Another account we have from those days are the memoirs of Subedar Sitaram Pande. Sitaram Pande was recruited in 1812 as a sepoy in the Bengal Native Army. He served the English for 48 years and retired in 1860. He helped the British to suppress the rebellion though his own son was a rebel and was killed by the British in front of his eyes. On retirement he was persuaded by his Commanding Officer, Norgate, to write his memoirs. He completed the writing in 1861 in Awadhi and Norgate translated it into English and had it published under the title From Sepoy to Subedar.
Here is an excerpt from what Sitaram Pande wrote:
It is my humble opinion that this seizing of Oudh filled the minds of the Sepoys with distrust and led them to plot against the Government. Agents of the Nawab of Oudh and also of the King of Delhi were sent all over India to discover the temper of the army. They worked upon the feelings of sepoys, telling them how treacherously the foreigners had behaved towards their king. They invented ten thousand lies and promises to persuade the soldiers to mutiny and turn against their masters, the English, with the object of restoring the Emperor of Delhi to the throne. They maintained that this was wholly within the army’s powers if the soldiers would only act together and do as they were advised.

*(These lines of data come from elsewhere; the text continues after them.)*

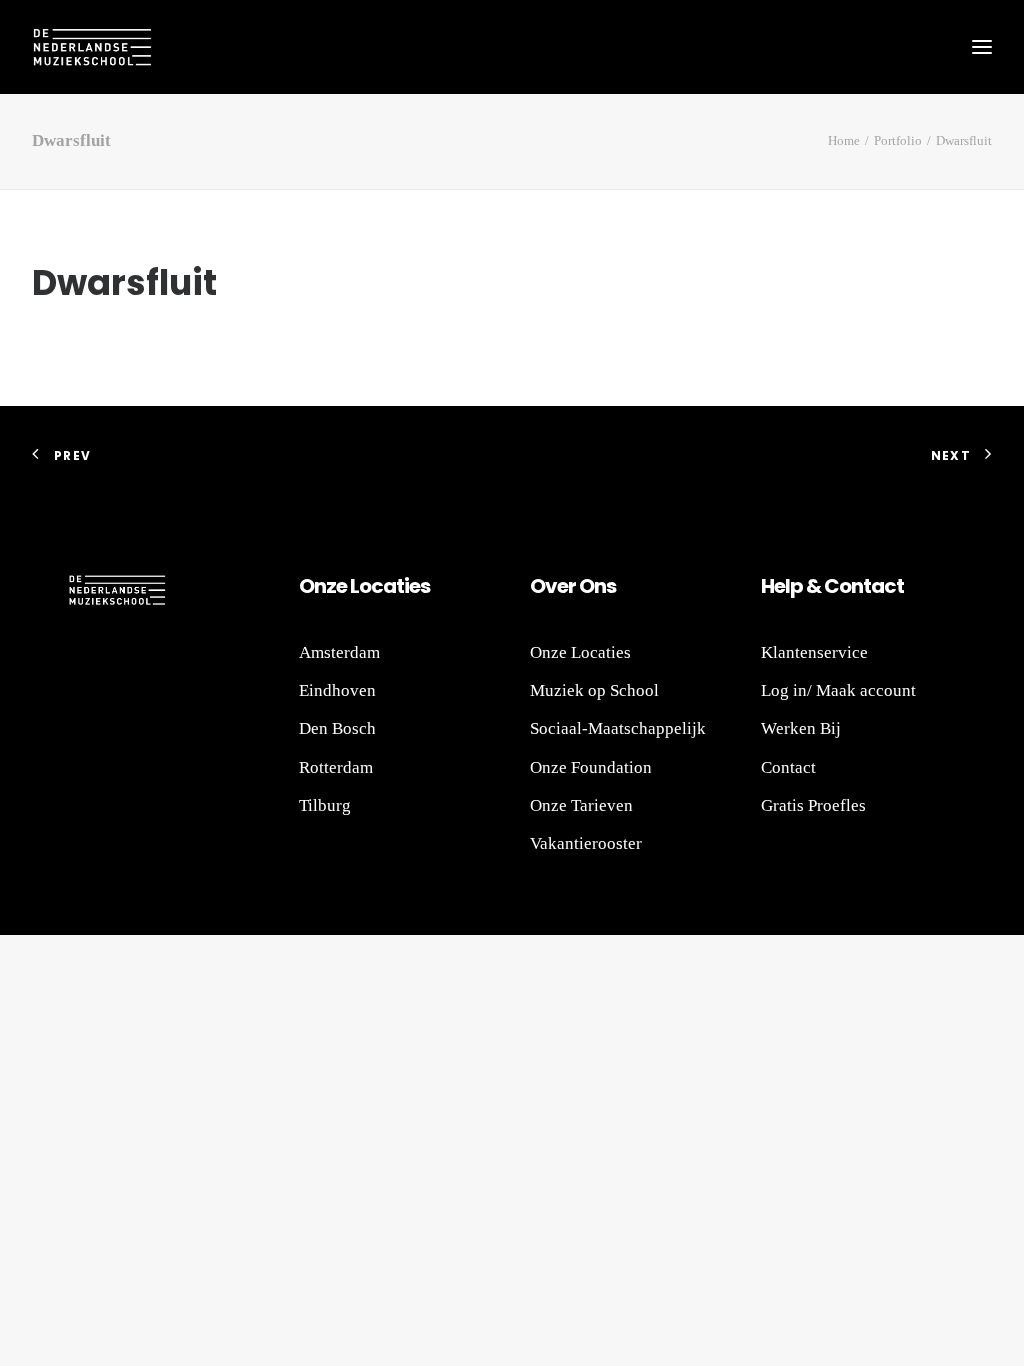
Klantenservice (814, 652)
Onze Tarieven (581, 805)
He (773, 586)
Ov (543, 586)
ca (383, 586)
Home (844, 140)
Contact (788, 767)
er (566, 586)
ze (336, 586)
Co (837, 586)
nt (861, 586)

It chanced that about this time the Sarkar sent parties of men from each regiment to different garrisons for instructions in the use of the new rifle. These men performed the new drill for some time until a report got about by some means or the other, that the cartridges used for these new rifles were greased with the fat of cows and pigs. The men from our regiment wrote to others in the regiment telling them about this, and there was soon excitement in every regiment. Some men pointed out that in forty years’ service nothing had ever been done by the Sarkar to insult their religion, but as I have already mentioned the sepoys’ minds had been inflamed by the seizure of Oudh. Interested parties were quick to point out that the great aim of the English was to turn us all into Christians, and they had therefore introduced the cartridge in order to bring this about, since both Mahommedans and Hindus would be defiled by using it.
The Colonel sahib was of the opinion that the excitement, which even he could not fail to see, would
pass off, as it had done before, and he recommended me to go to my home.